- Origin: Minneapolis, Minnesota
- Genres: Vocal jazz music, vocalese
- Years active: 1972–1986, 2007
- Labels: Red House Records, Shadow Records, ProJazz
- Past members: Tim Sparks Prudence Johnson Tom Lieberman Roger Hernandez Dave Maslow

= Rio Nido =

American jazz vocal group

Rio Nido is an American jazz vocal group based in Minneapolis, Minnesota.

==Band history==
Rio Nido is a jazz vocal trio that began as part of the Minneapolis West Bank music scene in the early 1970s. The first incarnation of the group consisted of Prudence Johnson on vocals, Tim Sparks on vocals and guitar, and Tom Lieberman on vocals and guitar. Rio Nido performed classic jazz and swing at many Minneapolis hot spots such as The Dakota, New Riverside Cafe and Coffeehouse Extempore. Their first recording was I Like to Riff, released on Shadow Records and featured arrangements of The Boswell Sisters, The Cats and the Fiddle, Stuff Smith, Al Jolson and Nat King Cole.
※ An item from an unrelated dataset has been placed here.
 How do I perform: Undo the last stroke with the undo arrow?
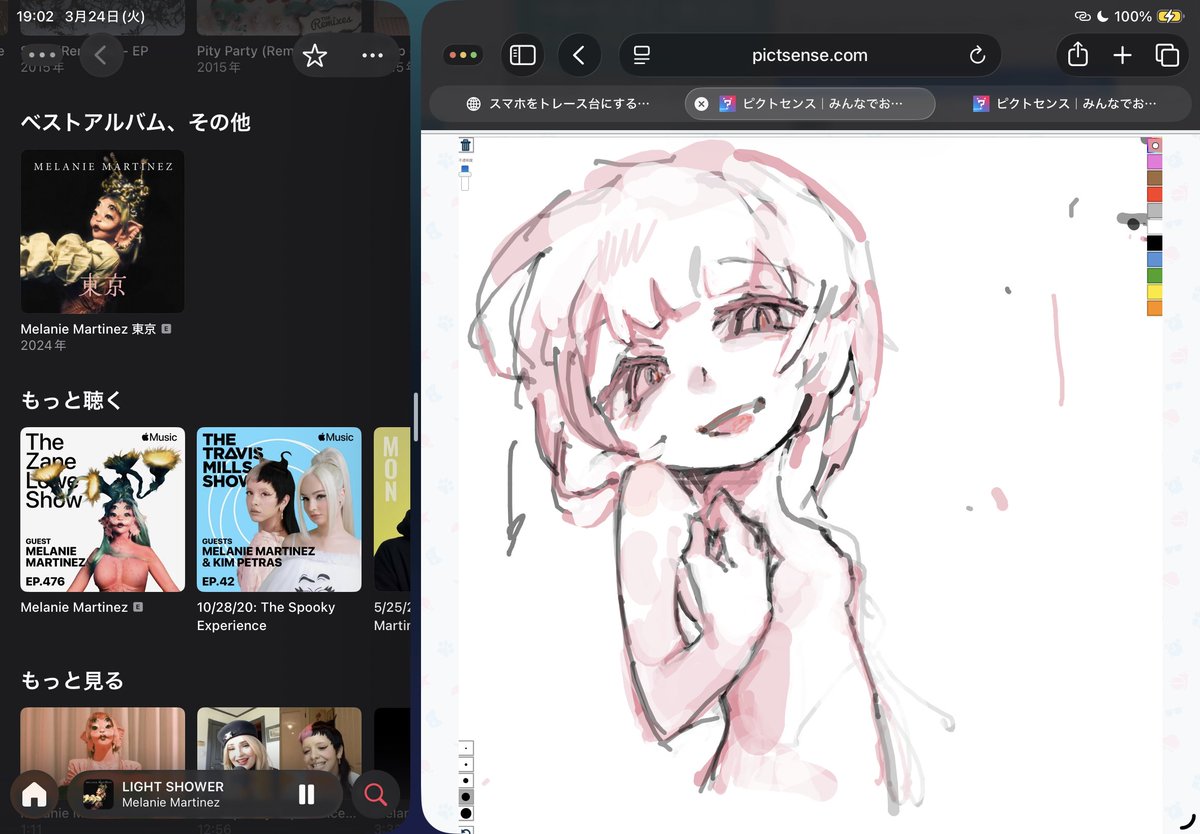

When Tom Lieberman left the group in the late '70s he was replaced by Roger Hernandez on vocals and drums. Dave Maslow joined on bass and vocals. Rio Nido then focused on the vocalese style of Lambert, Hendricks and Ross and Eddie Jefferson. They also included Doo-Wop classics in their performances.

In 1983 they released Hi Fly on Red House Records and featured Dave Karr on flute and tenor sax and Jimmy Hamilton on piano. Rio Nido’s last recording was Voicings, recorded for the ProJazz label, one of the first early digital recordings released in CD format.
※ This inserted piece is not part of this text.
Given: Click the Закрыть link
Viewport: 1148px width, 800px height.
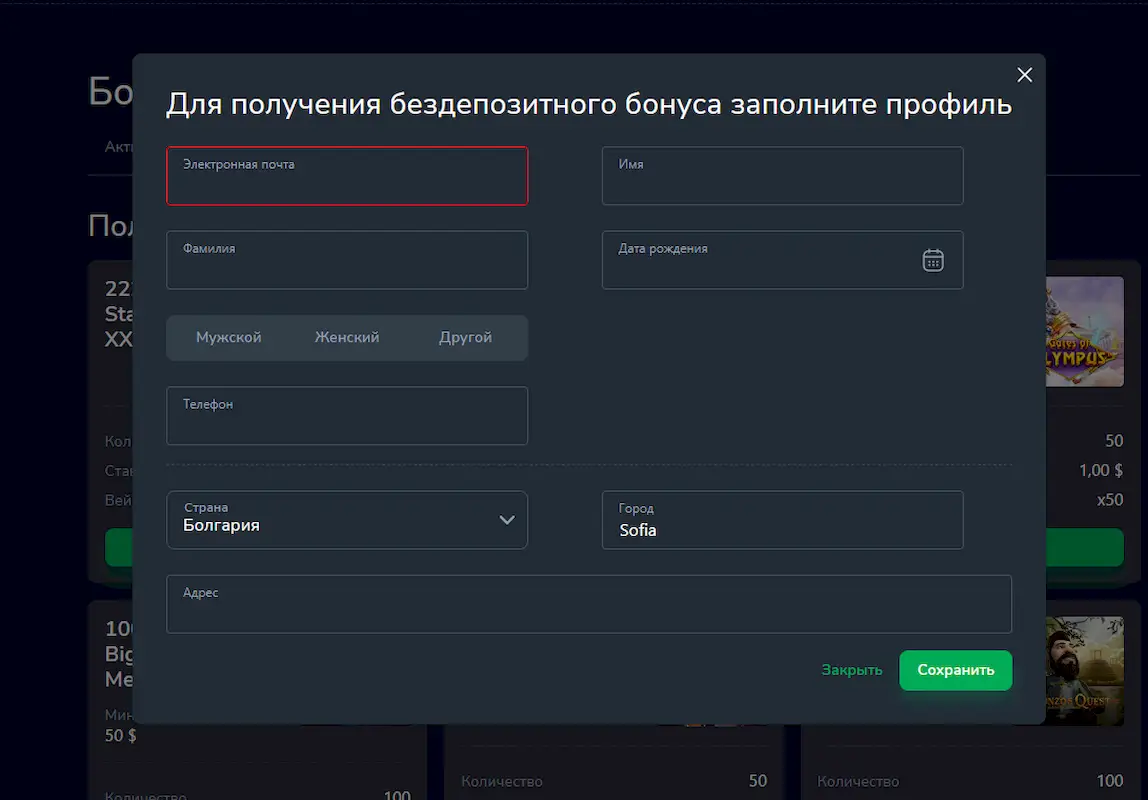Looking at the screenshot, I should click(x=851, y=669).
Johnson later became a semi-regular on A Prairie Home Companion and has a successful solo career. Sparks continued his successful musical career as a solo guitarist. Lieberman was the guitarist for A Prairie Home Companion for 10 years, and became an award-winning writer and producer for radio, television, stage and screen.

With the re-release on CD of Hi Fly and I Like to Riff in 2007 by the Japanese label Bittersweet America, Johnson, Sparks and Lieberman performed a number of reunion shows. After joining forces for the benefit of the environmental group Friends of the Headwaters in 2016, the three original members have now reunited, building on their original repertoire with arrangements of "new" classics, and many original compositions.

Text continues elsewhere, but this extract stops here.